With an approval rating of 82%, up from 71% shortly before the invasion of Ukraine, Putin is postured to continue the battle that he views as existential for him personally and for Russia.

The Biden administration, having utterly failed to deter Putin in the first place, continues to invest heavily in weakening Russia militarily and economically, albeit at the cost of Ukraine’s destruction. In a major policy reversal, President Biden recently allowed Ukraine to conduct strikes deep inside Russia using U.S.-provided weapons, probably accepting the risk of the United States getting into a direct kinetic war with nuclear Russia.

On June 7, the Pentagon announced another security package for Ukraine, valued at $225 million, to “meet its most urgent battlefield needs.” It includes “air defense interceptors; artillery systems and munitions; armored vehicles; and anti-tank weapons.” On Thursday, at the G-7 Summit in Italy, President Biden and his counterparts agreed on a plan to provide a $50 billion loan to Ukraine, using profits from frozen Russian assets. On Saturday, Vice President Kamala Harris, who represented the United States at the peace summit, pledged America’s full support for Ukraine and announced more than $1.5 billion in aid.

Russia, Putin, Victory Day

Russian army soldiers stand in a military vehicle rolling during a dress rehearsal for the Victory Day military parade in Moscow on Saturday, May 7, 2022. (AP Photo/Alexander Zemlianichenko)

On Friday, Secretary of Defense Lloyd Austin told reporters at NATO headquarters in Brussels that Putin “is in no position to dictate” peace conditions to Ukraine. On Thursday, President Biden and Zelenskyy signed a 10-year security pact between the U.S. and Ukraine. Biden is also set to announce another round of economic sanctions on Russia. Russia was not even invited to participate in the peace summit on Ukraine. 

NATO is also preparing for a potential ground war with Russia, mapping out “land corridors” and drawing plans to flow U.S. and allied forces quickly through Central Europe into the front lines in the event of a full-on war with Russia.
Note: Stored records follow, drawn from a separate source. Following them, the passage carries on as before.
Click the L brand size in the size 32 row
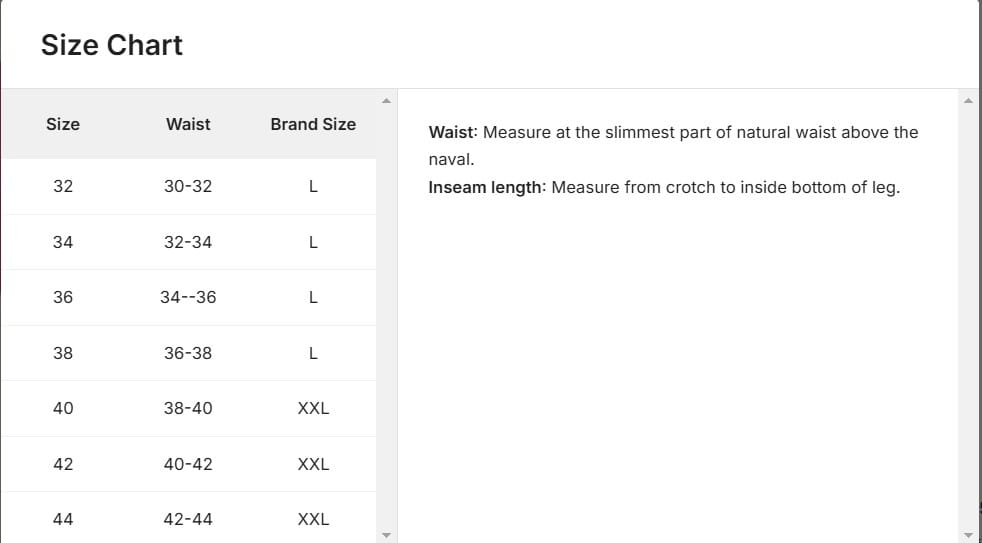 313,186
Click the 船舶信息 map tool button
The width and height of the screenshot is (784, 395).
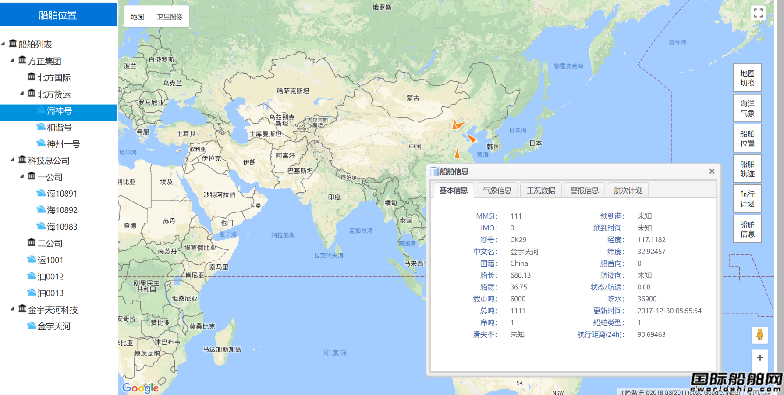coord(748,229)
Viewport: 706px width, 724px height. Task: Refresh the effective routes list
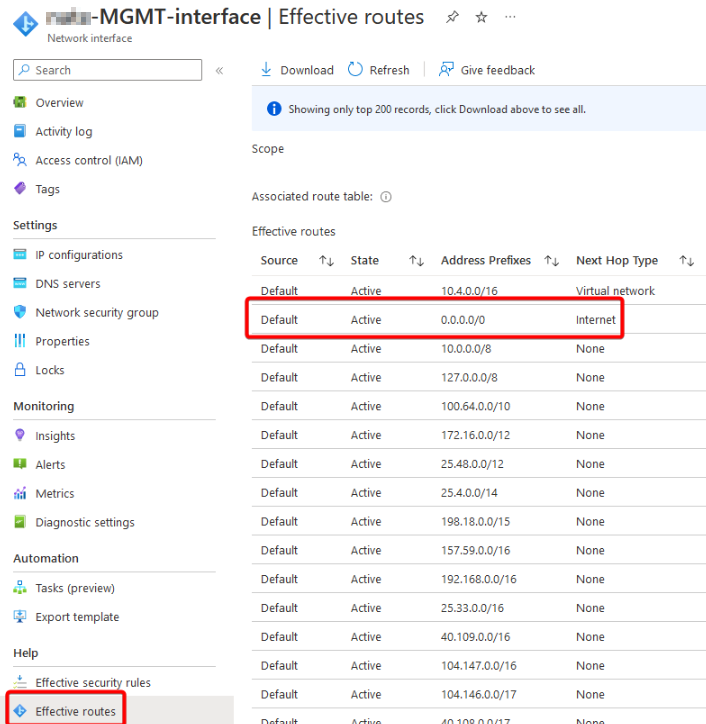tap(378, 70)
The alliance previously agreed to have 300,000 troops in a state of readiness for rapid deployment into the theater. Contingency plans stipulate five logistics points located in Italy, Turkey, Greece, Netherlands and Finland, which will play a critical role in funneling Western troops. This war planning is as specific as we’ve seen in the post-Cold War period.

In Ukraine, there is not much willingness to negotiate for peace either. Kyiv dismissed Putin’s conditions for a cease-fire as “absurd.” Ukrainian President Zelenskyy, at the close of the peace summit, stated that he would start negotiations “tomorrow” if Russia pulls out of “our territories.” Most Ukrainians continue to support the war effort, although their support of President Zelenskyy has declined. 


Zelenskyy — caught between the wishes of Kyiv’s elites and the strategic ambitions of Moscow and Washington, the two major geopolitical rivals that possess 90% of the world’s nuclear weapons — is not in a position to call the shots, however, when it comes to a peace settlement. Zelenskyy, whose popularity has declined from 90% after Russia’s invasion to 62% at the end of last year, has staked his entire presidency on aligning Ukraine with the West away from Moscow, joining NATO, and winning the war with Russia. 

A former actor turned commander-in-chief, Zelenskyy failed to factor into his war-planning and decision calculous the dramatic disparity in combat and economic potential between Russia and Ukraine when he set his eyes on victory, setting a highly unrealistic goal. Zelenskyy is highly unlikely to call it quits and risk the loss of his status of an international hero, by ceding victory to Putin.